Google's Gemini Deep Research just got a major upgrade, and it's all about making research more interactive and accessible! The tech giant has introduced the Interactions API, a game-changer for developers and researchers.
Google's latest release enhances the Gemini Deep Research agent, a powerful tool for automating complex research. This agent, running on the advanced Gemini 3 Pro model, can understand handwriting, graphs, and mathematical symbols, and seamlessly integrates this data into reports and searches. It's a significant leap forward, as it enables the system to access and analyze information that was once challenging to automate.
Here's the exciting part: the agent works iteratively, planning its research process independently. It crafts search queries, assesses the results, and identifies missing information. But here's where it gets controversial—Google claims improved web navigation, allowing users to delve deeper into websites. Users can upload documents, which the agent scans for key passages, and then summarizes, interprets, or merges with external data.

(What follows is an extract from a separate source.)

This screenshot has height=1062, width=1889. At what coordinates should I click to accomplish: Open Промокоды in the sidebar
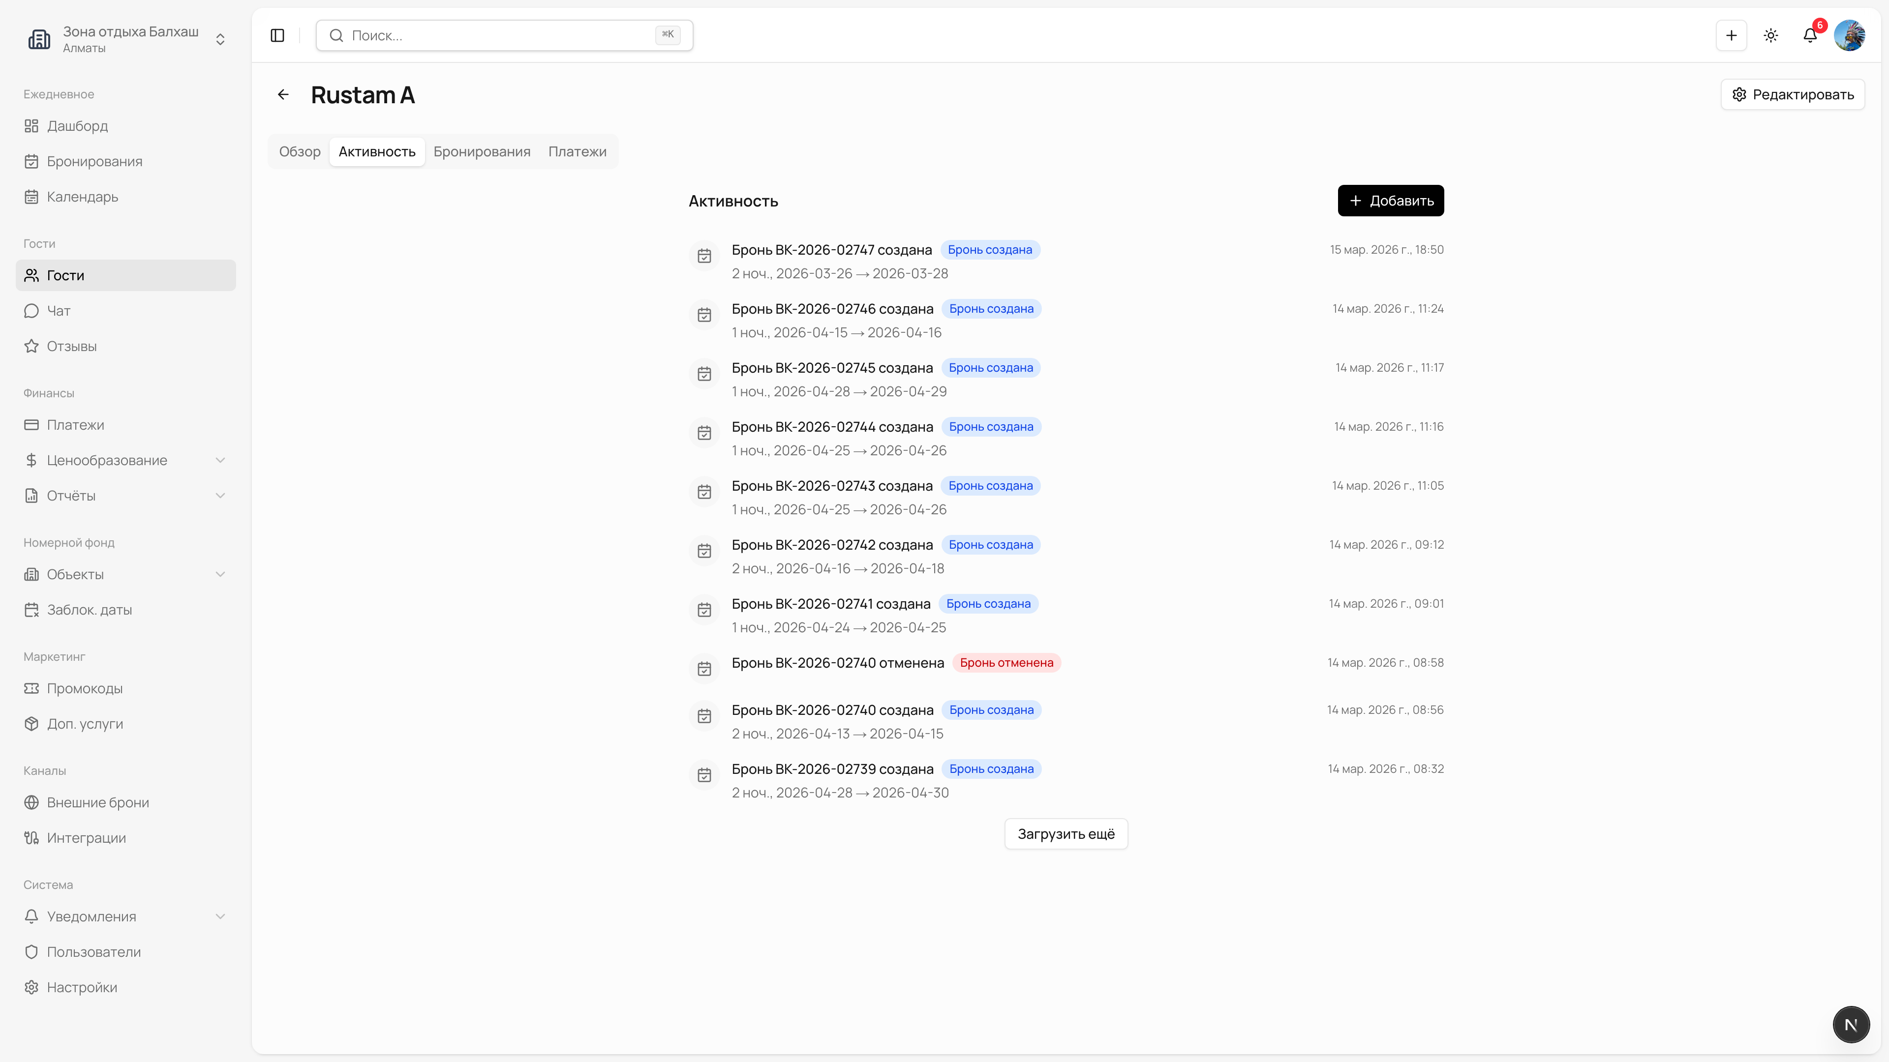coord(84,688)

The Interactions API is the star of the show, serving as a central hub for both Gemini models and pre-built agents. Google's future plans include expanding the API with more agents and support for custom agents. By handling data management, the API frees up developers' time, and models can even connect to external systems.
Benchmark tests prove the agent's prowess, scoring 46.4% on Humanity's Last Exam, a challenging math, physics, and programming quiz. It also excelled on Google's DeepSearchQA, a dataset measuring precision and completeness in multi-step tasks. And this is the part most people miss—Google uses this dataset to explore the impact of extended reasoning and processing time on model performance.
SiliconANGLE reports that Google Deep Research is tailored for industries heavy on document analysis and source collection. The agent aims to automate tedious tasks, while the Interactions API ensures seamless application integration. Google's vision is to demonstrate how language models can tackle research beyond conventional search and summary tasks, sparking a debate on the future of AI-assisted research.